And then you walked through the door in all your glory. Your hair was just the right amount of messy to be sexy but not gross, and your shirt was clinging to all the right portions of your body. Your cheekbones and jawline looked extra prominent, which I must admit, is still a turn on for me in anyone. You flashed your diamond smile and I swore I was going to faint. I must have always looked so ugly compared to you.

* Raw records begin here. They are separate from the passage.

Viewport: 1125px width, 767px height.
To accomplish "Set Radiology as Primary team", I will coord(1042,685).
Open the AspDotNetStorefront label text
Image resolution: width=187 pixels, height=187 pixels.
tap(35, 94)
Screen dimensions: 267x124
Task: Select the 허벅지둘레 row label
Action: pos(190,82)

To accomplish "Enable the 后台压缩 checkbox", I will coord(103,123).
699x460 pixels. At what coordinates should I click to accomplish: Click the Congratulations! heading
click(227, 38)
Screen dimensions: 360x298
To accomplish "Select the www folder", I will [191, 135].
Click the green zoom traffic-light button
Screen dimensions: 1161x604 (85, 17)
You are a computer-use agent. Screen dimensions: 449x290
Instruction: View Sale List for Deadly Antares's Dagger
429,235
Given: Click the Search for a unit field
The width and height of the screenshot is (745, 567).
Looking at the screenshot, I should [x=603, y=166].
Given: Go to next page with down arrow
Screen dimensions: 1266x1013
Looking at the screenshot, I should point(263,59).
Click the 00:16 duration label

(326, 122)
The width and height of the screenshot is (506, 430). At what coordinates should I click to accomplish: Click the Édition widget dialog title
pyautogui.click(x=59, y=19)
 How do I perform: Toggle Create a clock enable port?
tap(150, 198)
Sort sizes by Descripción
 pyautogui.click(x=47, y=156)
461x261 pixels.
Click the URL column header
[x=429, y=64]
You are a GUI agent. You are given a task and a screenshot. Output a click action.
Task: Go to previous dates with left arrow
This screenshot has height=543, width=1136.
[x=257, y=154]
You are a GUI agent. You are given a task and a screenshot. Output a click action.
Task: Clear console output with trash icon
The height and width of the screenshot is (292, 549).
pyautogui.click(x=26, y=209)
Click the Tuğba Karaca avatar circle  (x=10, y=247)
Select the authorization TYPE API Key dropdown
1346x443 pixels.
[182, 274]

"What's going on?" I asked.

"Well, I wanted to ask you in a much more dramatic way, but I couldn't afford a skywriter, so I guess I'll just ask this way." You pulled a piece of paper from your pocket. From what I could tell, it looked like a poem. I thought you were just going to give it to me, but then you started speaking:

"Completely certain in my total uncertainty -

You are everything.

From the blood that flows through my veins

to the pen in my hand.

You are the lump in my throat -

the cream in my coffee.

You are the chill that gets sent down my spine

every time you speak my name.

What a wonderful sound it is."

You looked up, and my mouth must have fallen open or something because you started laughing. I looked behind you to find my homeroom teacher with her hands over her mouth. I don't think either of us have ever been so speechless. I didn't even know what to do. Or what to say. Nothing I wrote would ever compare. I think you realized I couldn't figure out what to say, so you asked if I would be your girlfriend. I must have managed to say yes because all of a sudden, you were kissing me in front of everyone. My insides were exploding.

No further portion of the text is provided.